**WHAT YOU SHOULD DO:** Restate the data below word for word, and let no image into your version.

Saved entries:
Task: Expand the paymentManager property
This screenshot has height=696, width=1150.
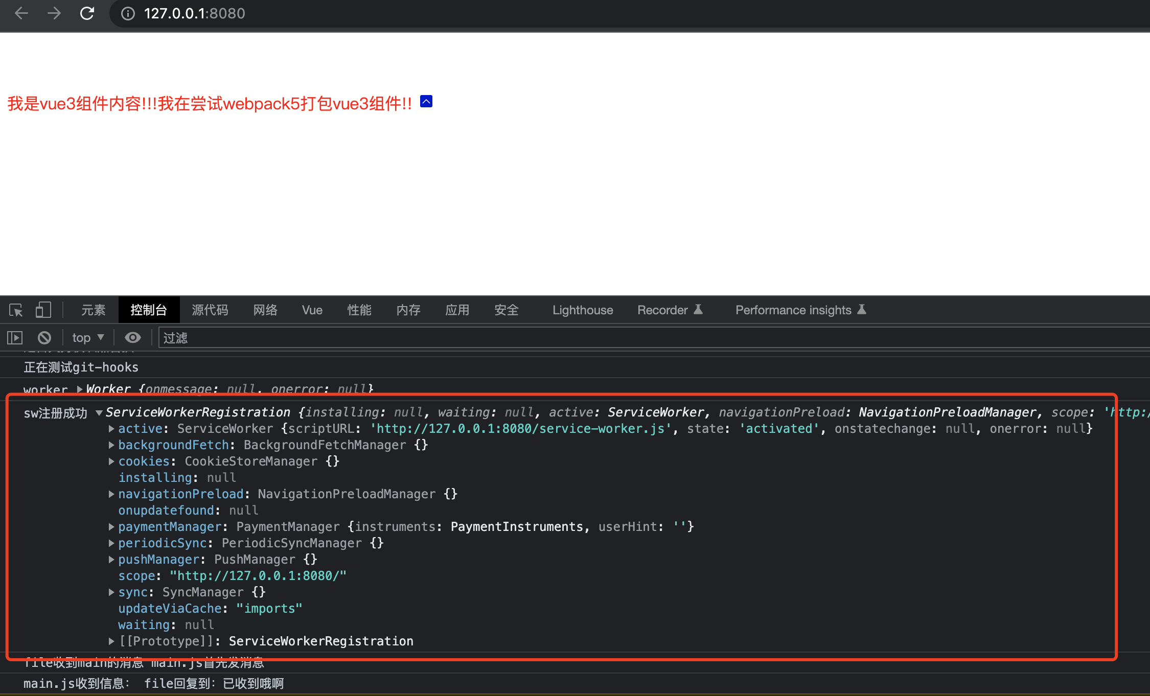Action: [x=111, y=527]
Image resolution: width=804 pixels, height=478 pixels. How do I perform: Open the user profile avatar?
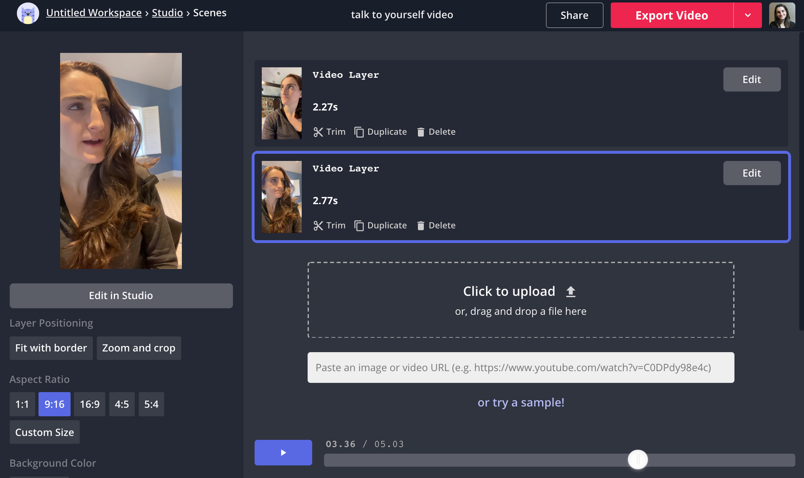pos(781,15)
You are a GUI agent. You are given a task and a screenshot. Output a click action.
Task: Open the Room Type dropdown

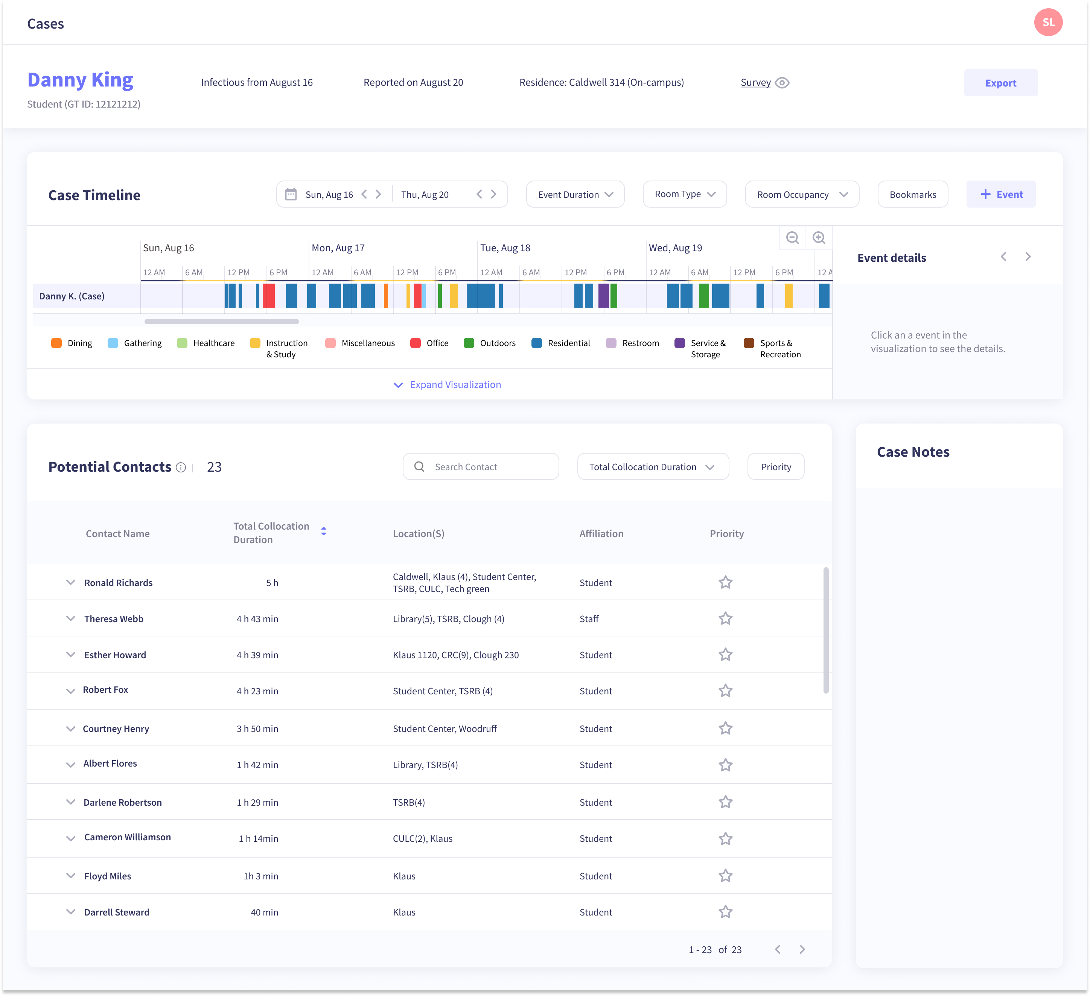684,194
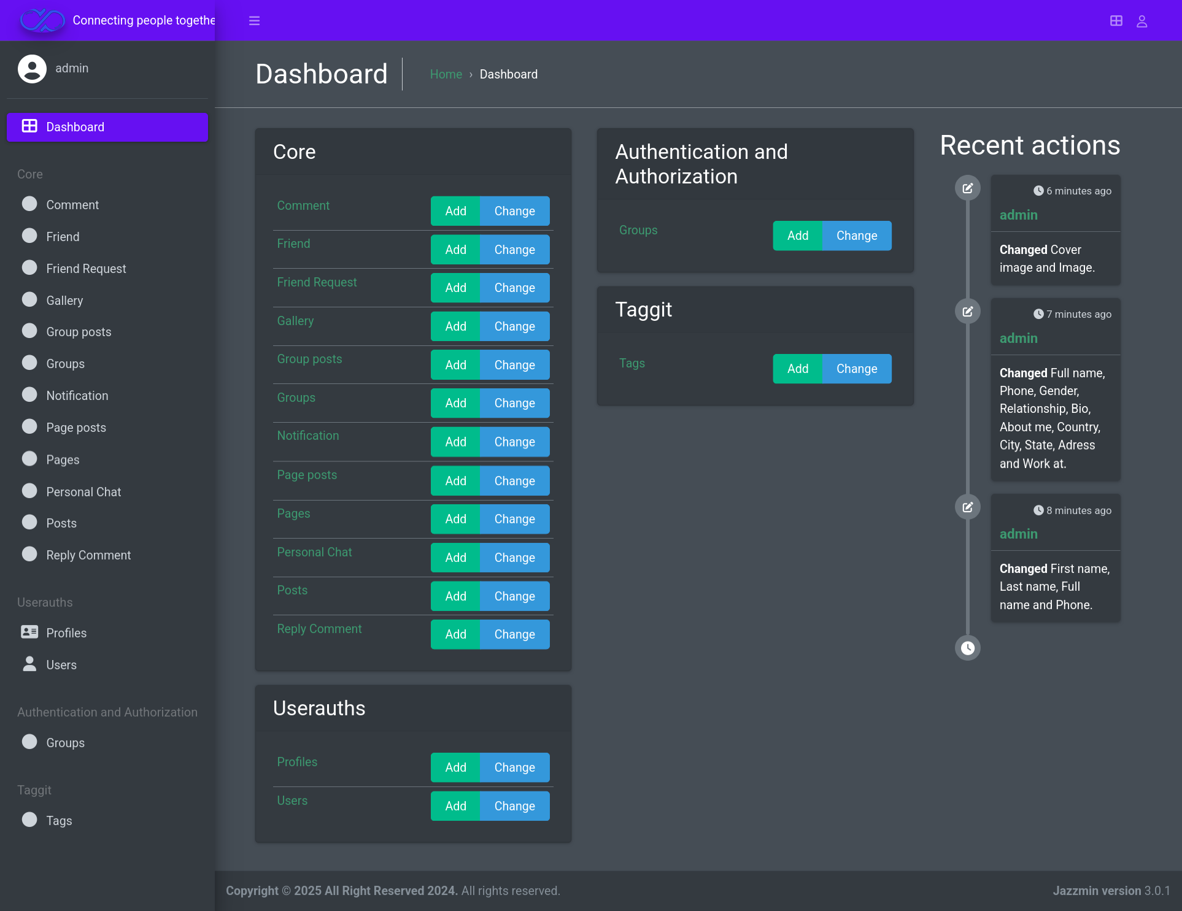
Task: Click the grid icon in top-right header
Action: (x=1116, y=21)
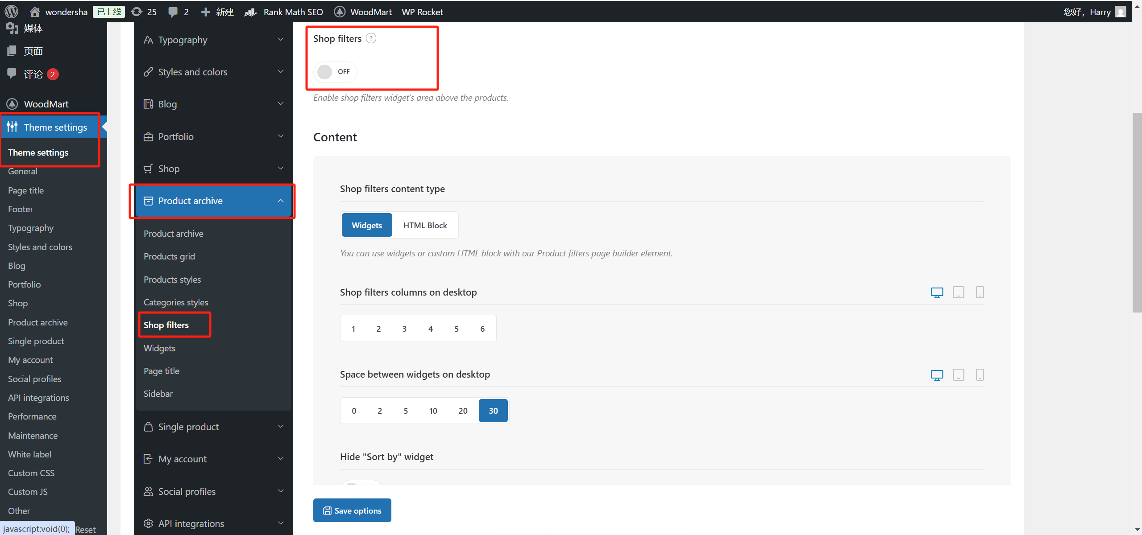
Task: Click the updates refresh icon showing 25
Action: tap(137, 12)
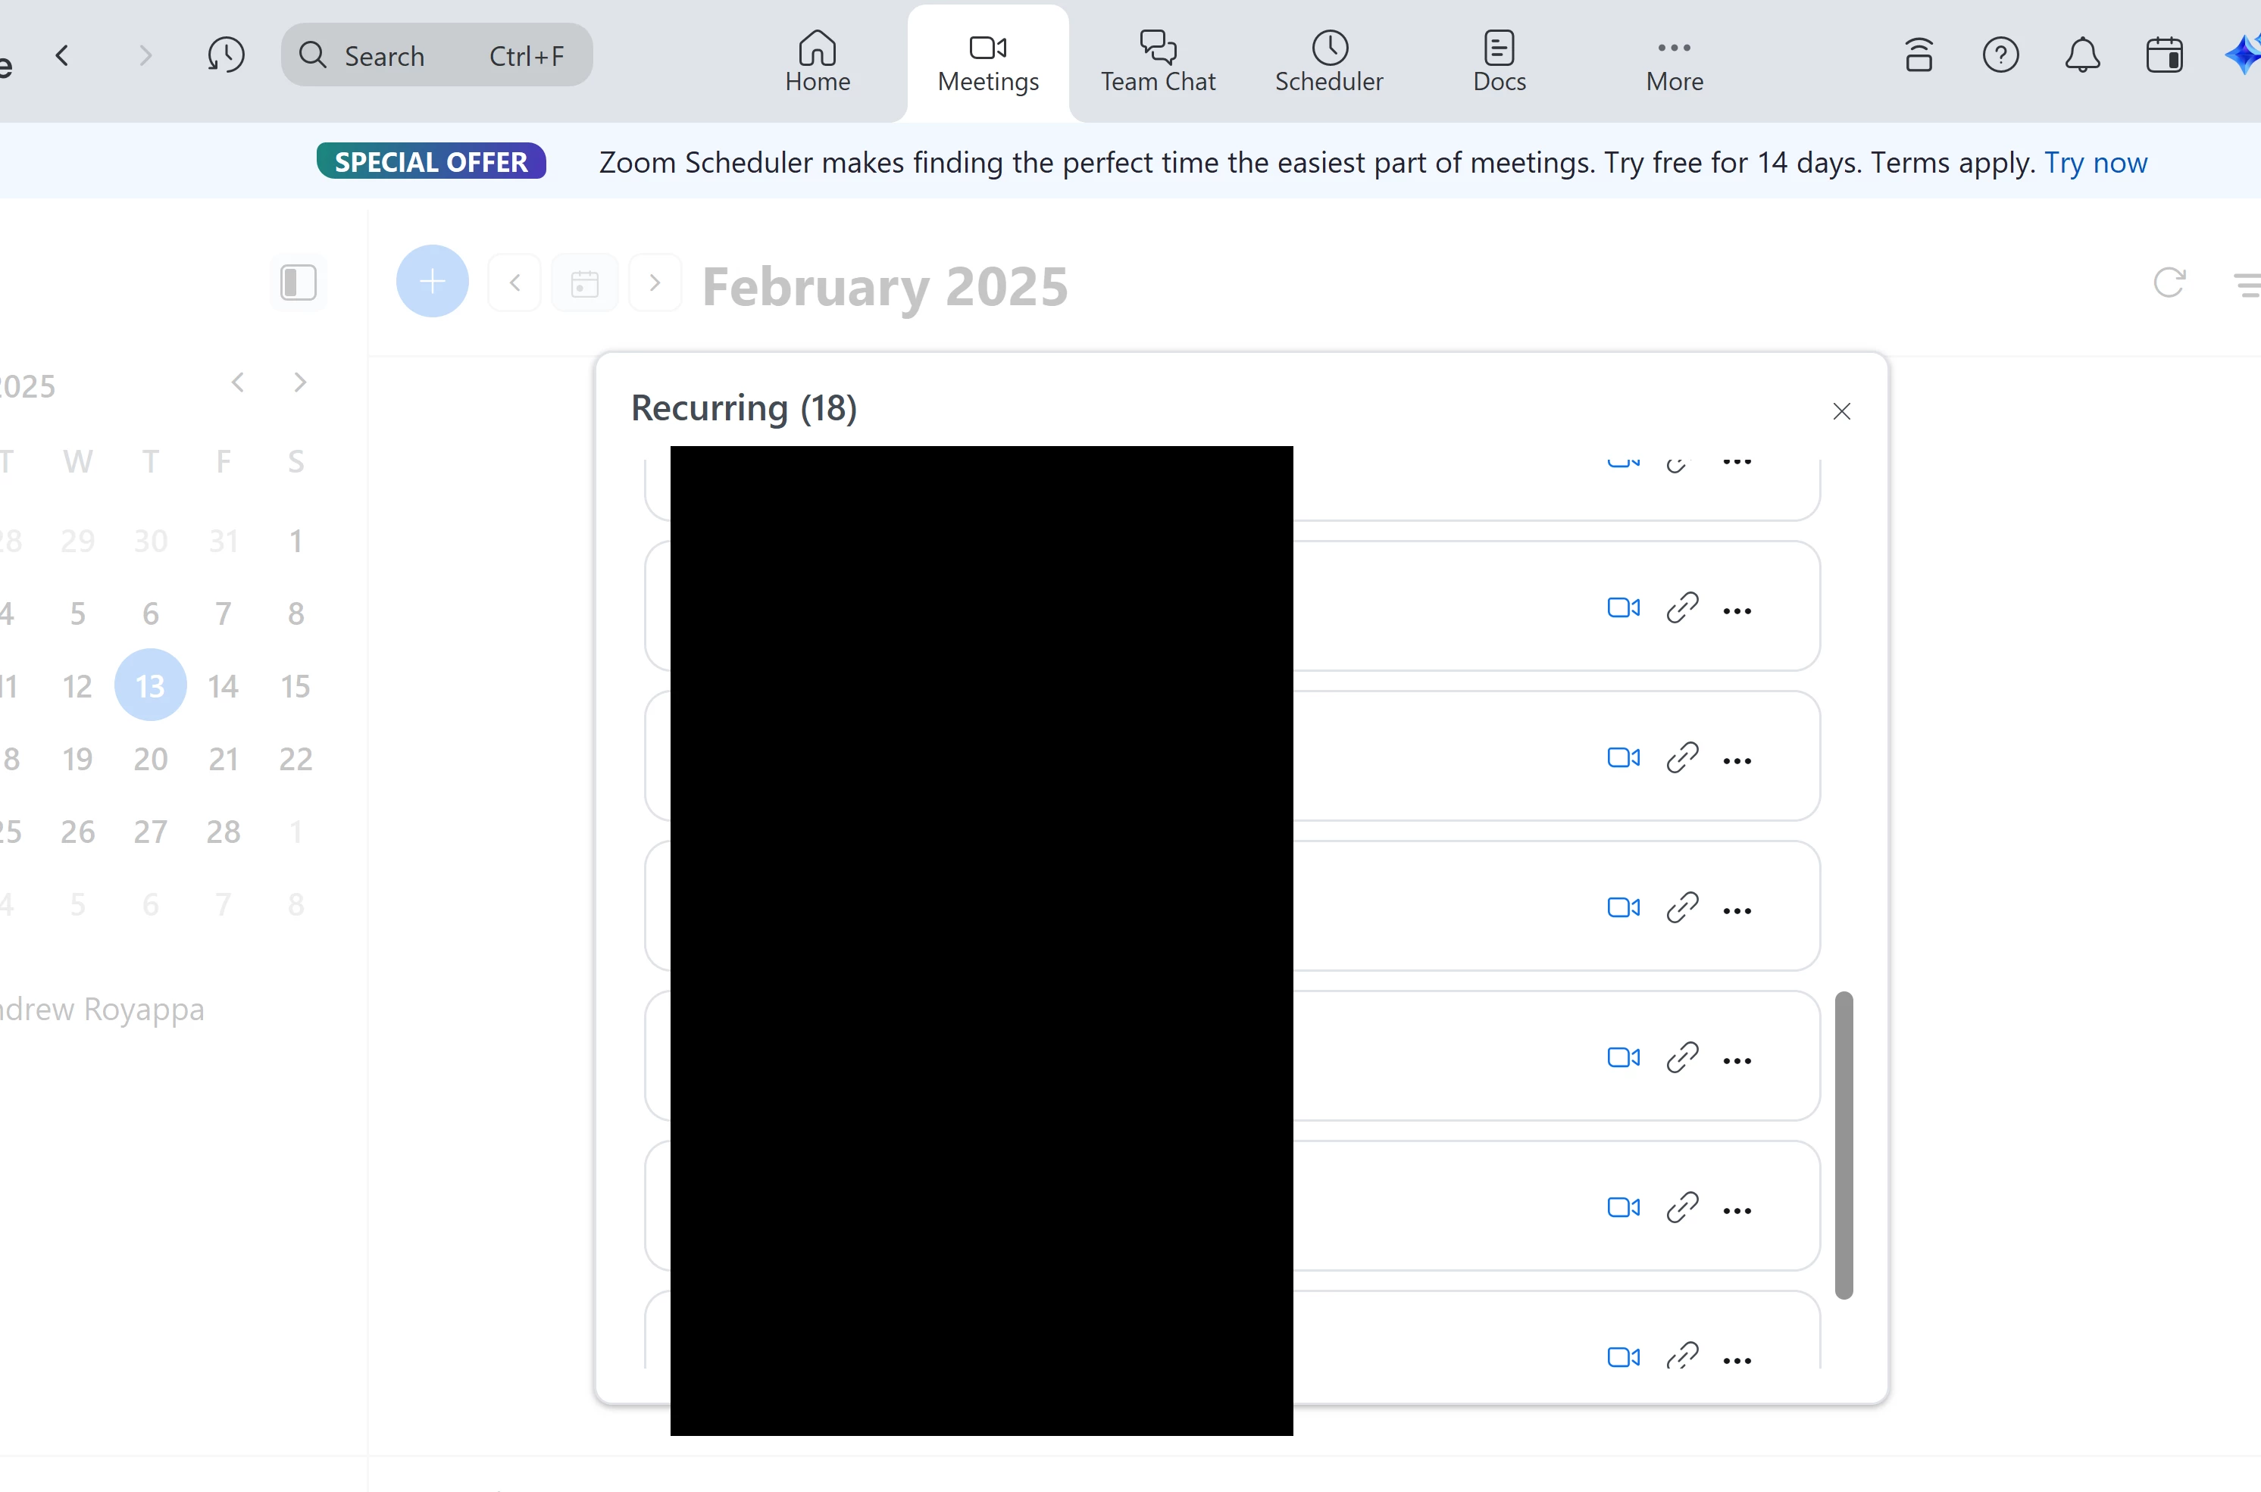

**SOLUTION:**
Task: Expand the paymentManager property
This screenshot has height=696, width=1150.
Action: [x=111, y=527]
Image resolution: width=804 pixels, height=478 pixels. How do I perform: Open the user profile avatar?
pos(781,15)
You are a GUI agent. You are given a task and a screenshot. Output a click action.
Task: Open the Room Type dropdown

684,194
Task: Click the grid icon in top-right header
Action: (x=1116, y=21)
Task: Click the updates refresh icon showing 25
Action: tap(137, 12)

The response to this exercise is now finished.